- Task inputs -
- - - - -
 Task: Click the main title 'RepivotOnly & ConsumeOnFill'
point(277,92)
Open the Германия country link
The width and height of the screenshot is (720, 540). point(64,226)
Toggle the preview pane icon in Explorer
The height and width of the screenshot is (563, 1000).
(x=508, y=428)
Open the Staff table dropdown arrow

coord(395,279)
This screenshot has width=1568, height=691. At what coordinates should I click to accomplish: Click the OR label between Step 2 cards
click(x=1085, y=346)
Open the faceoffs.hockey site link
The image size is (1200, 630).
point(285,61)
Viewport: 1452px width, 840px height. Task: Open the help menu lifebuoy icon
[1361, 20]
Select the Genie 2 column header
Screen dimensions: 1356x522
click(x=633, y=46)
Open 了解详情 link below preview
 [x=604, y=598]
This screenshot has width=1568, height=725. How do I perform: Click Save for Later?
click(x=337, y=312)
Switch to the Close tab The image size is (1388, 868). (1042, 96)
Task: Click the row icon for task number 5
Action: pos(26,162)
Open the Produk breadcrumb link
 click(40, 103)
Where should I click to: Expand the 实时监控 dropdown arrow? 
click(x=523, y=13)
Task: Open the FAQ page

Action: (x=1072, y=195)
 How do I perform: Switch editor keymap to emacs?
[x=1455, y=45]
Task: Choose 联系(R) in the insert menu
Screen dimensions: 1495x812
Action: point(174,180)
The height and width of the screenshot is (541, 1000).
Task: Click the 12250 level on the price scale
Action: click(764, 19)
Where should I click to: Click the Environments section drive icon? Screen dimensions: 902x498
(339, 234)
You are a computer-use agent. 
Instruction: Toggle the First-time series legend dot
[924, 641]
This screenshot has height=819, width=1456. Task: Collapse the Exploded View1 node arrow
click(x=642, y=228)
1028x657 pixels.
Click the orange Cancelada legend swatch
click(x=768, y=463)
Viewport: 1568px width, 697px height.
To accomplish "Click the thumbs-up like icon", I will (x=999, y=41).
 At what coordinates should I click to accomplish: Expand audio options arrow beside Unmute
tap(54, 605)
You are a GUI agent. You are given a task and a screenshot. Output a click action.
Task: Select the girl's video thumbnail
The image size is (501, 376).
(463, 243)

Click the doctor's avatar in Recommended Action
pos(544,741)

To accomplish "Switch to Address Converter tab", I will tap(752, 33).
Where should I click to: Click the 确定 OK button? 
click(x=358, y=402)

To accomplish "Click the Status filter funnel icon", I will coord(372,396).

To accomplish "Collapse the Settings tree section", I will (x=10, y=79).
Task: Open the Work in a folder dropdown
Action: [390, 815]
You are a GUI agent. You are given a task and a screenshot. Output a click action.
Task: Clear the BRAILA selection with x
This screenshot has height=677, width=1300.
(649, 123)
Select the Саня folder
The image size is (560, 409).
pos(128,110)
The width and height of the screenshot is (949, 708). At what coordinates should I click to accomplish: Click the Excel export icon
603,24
- - - - -
- Exercise aim -
Collect every line in the listing above that contains the word "Toggle". Case matters.

- Answer for this exercise -
Toggle the preview pane icon in Explorer
Instruction: Toggle the First-time series legend dot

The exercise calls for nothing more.